-- START OF Excerpt to read --

# JLTO Tuning Report



## mking (Apr 25, 2000)

Tuning JLTOs



I thought I would share my recent experiences tuning a JLTO, from out of the box to a Fray style racer.



The track: 4x8 4 lane routed track with Magnatech braid instead of rail (Thundertrack).

Timing: diodes with Greg Braun’s software 



The Car: JLTO chassis (grey, not the black R1 chassis). No body, pick up shoe glued in for testing. 



Out of the box. Could not make a single lap without de-slotting. Rear axles holes particularly sloppy; lots of rear wheel hop.
 


Restricted pickup shoe travel with heat shrink tubing. Been using 5/64 tubing but recently switched to 1/16. The 5/64 size slips on and then must be heated to stay in place, the 1/16 can be forced onto the shoe, and stays in place without needing to be shrunk. Put o-rings on stock hubs, really lowering the front end (about 0.320). Best lap time: 8.3 seconds. Still hard to control.
 oops! the heat shrink tubing is 1/16, not the 1/8 i first reported


Replaced stock rear tires with Weird Jack’s tuffy silicons (from a bag of rejects). Best lap time: 7.2 seconds. 15.3% improvement over Step #2.
 


Replace rear axle with a 1 5/16 wide drill rod axle; wire size 50 (that’s 0.070; a big step up from stock axles, which are about 0.062). I buy drill rod in various sizes, and cut axles with a cutoff disk and a dremel. I use whatever size I need to eliminate all slop. Usually that means I need to enlarge one or more of the rear axle holes. I do this by chucking the right size axle into another dremel (I have several dremels to avoid having to keep replacing bits) and running the axle into the axle holes. If the hole really needs to be opened up, I use some Simi chrome or rubbing compound. This is the hardest part of my tuning, as you want the axle to just fit. No slop, but no grab either. A good fitting axle will really reduce friction. It usually takes me about 10-15 minutes for this step, stopping frequently to avoid over boring the axle holes. 0.0625 axels (1/16 drill rod) will work with stock hubs (pressed on with a wheel press). If I use a larger axles, I either use different hubs, or I ream out the hole in the stock hub (I have had good luck using the axle chucked into the dremel; with the wheel holder removed from my wheel press, the JLTO hub fits in the opening in the wheel press, and I can use the wheel press to hold the hub while I ream it, letting me ream a reasonably straight hole). Then I use black max (rubberized superglue) to secure the hubs to the axle. Just a note, the replacement axle is smooth, and I usually have no trouble with the crown gear spinning. The replacement axles are larger than the stock axle, and the crown gear holds fine to the larger smooth axle (the stock axles have splines). I have screwed up a chassis enlarging the rear axle holes, but if I do I can usually just use the next larger size axle material. Then I use a wire brush (in another dremel of course!) to buff the gears, with the brushes and magnets removed, and the gear plate in place (with the gear clamp on, to keep the middle gear from shooting off to parts unknown). I am careful not to remove too much material from the plastic gears. Some people use Simi chrome for this step, I have found the wire brush works well, and is a lot less messy. After this step, the best lap time was 6.77 seconds, and the chassis was A LOT more predictable to drive. That’s a 22.5% improvement over Step 2, and a 6.35% improvement over Step 3 (diminishing returns!).

-- END OF Excerpt to read --

Stated task -
Copy the passage of the JLTO tuning post from "I thought I" up to and including "of rail (Thundertrack).".

-- START OF Provided material --

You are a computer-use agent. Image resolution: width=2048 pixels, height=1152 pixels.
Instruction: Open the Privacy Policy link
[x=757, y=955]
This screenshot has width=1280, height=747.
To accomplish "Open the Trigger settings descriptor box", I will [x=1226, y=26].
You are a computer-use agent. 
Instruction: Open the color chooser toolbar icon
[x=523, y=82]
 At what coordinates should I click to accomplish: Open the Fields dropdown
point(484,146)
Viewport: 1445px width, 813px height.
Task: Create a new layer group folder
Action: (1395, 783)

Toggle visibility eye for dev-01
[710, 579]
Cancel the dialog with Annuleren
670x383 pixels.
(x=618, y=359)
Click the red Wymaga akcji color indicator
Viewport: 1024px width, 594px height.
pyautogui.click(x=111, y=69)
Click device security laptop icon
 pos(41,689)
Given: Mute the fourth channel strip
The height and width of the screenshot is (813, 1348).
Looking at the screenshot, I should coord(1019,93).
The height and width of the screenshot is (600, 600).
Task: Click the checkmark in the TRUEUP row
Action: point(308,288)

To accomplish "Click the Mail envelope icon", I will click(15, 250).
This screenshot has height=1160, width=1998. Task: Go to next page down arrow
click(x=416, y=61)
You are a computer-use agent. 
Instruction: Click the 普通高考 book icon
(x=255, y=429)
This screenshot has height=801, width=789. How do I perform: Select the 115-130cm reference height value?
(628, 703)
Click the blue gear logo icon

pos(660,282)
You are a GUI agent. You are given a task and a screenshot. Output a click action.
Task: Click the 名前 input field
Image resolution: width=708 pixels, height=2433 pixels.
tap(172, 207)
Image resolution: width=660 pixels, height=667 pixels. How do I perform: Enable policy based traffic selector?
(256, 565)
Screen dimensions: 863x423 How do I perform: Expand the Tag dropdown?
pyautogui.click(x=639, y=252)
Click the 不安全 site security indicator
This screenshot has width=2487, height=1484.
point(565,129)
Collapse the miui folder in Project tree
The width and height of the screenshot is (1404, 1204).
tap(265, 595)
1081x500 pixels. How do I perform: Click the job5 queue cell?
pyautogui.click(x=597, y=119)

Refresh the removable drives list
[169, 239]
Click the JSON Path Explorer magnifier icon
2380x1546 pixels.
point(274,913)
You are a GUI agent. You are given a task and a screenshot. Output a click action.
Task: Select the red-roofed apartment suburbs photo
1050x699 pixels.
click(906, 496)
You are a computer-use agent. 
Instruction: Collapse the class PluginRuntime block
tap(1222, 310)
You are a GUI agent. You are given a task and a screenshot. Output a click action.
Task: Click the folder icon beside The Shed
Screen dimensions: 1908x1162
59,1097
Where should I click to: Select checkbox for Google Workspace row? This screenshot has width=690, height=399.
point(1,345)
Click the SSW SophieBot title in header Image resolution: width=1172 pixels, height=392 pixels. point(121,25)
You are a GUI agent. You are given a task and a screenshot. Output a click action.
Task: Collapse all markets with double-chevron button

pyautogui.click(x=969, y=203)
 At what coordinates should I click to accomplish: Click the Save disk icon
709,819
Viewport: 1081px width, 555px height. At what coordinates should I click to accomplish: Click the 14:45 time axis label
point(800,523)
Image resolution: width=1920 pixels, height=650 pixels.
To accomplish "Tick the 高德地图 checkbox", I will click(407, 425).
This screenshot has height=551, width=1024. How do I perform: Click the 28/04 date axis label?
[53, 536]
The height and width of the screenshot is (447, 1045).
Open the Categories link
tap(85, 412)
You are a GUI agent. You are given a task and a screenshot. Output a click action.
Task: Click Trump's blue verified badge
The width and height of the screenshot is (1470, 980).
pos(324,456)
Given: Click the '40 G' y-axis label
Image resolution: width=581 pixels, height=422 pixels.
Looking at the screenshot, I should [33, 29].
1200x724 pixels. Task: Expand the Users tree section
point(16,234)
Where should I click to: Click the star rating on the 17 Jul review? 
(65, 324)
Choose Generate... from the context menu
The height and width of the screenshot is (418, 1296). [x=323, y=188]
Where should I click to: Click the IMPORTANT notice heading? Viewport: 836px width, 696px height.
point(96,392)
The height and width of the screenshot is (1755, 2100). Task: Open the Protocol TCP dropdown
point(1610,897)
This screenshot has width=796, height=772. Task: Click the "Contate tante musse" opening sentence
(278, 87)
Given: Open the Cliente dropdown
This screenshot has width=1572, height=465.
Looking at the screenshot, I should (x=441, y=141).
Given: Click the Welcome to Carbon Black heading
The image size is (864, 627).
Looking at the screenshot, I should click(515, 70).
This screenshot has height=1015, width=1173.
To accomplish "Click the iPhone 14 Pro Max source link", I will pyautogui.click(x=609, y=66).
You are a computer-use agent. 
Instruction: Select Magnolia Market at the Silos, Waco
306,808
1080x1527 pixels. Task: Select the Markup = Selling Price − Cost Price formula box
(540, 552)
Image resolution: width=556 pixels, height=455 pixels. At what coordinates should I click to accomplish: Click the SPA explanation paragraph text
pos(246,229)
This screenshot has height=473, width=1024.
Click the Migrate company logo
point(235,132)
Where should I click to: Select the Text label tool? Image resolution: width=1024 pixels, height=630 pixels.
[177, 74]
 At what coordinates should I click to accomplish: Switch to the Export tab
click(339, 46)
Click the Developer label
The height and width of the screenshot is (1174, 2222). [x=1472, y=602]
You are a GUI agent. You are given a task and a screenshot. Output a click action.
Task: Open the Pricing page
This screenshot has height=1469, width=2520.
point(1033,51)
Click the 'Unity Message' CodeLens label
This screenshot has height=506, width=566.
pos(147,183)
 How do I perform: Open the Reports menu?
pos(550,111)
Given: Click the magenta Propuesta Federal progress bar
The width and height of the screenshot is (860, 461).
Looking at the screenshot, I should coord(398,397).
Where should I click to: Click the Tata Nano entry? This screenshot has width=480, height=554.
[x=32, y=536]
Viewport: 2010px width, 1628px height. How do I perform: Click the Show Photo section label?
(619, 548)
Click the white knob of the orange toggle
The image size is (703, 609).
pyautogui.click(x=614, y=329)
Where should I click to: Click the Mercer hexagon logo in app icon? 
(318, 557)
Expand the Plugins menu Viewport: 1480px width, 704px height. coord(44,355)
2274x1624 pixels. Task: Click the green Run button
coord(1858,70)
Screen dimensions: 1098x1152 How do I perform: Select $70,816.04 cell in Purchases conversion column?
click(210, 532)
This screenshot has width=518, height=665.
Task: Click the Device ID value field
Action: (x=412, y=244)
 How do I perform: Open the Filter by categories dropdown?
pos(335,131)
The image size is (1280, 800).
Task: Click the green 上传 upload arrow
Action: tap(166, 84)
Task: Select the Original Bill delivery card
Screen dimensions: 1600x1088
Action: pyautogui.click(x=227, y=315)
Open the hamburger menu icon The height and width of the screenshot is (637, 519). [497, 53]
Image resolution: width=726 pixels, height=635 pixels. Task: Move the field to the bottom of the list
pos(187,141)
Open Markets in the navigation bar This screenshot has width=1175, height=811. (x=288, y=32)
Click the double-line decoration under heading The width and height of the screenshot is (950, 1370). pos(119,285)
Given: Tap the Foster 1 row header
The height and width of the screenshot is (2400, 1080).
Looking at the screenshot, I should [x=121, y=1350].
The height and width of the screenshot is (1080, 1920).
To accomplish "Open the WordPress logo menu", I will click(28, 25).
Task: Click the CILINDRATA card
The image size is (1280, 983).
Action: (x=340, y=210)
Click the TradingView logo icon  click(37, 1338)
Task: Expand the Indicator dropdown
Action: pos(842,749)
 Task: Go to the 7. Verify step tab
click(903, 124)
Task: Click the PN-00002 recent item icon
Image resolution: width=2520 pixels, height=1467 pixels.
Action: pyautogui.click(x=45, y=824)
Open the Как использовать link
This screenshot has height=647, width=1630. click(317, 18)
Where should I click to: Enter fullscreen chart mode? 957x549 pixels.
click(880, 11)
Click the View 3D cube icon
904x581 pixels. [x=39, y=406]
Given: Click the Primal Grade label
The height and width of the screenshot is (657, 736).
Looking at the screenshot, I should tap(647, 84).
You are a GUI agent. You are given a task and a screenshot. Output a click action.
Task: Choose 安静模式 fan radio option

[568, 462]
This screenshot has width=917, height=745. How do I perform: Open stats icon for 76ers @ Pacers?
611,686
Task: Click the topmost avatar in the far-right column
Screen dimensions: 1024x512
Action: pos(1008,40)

-- END OF Provided material --

Right answer -
I thought I would share my recent experiences tuning a JLTO, from out of the box to a Fray style racer.



The track: 4x8 4 lane routed track with Magnatech braid instead of rail (Thundertrack).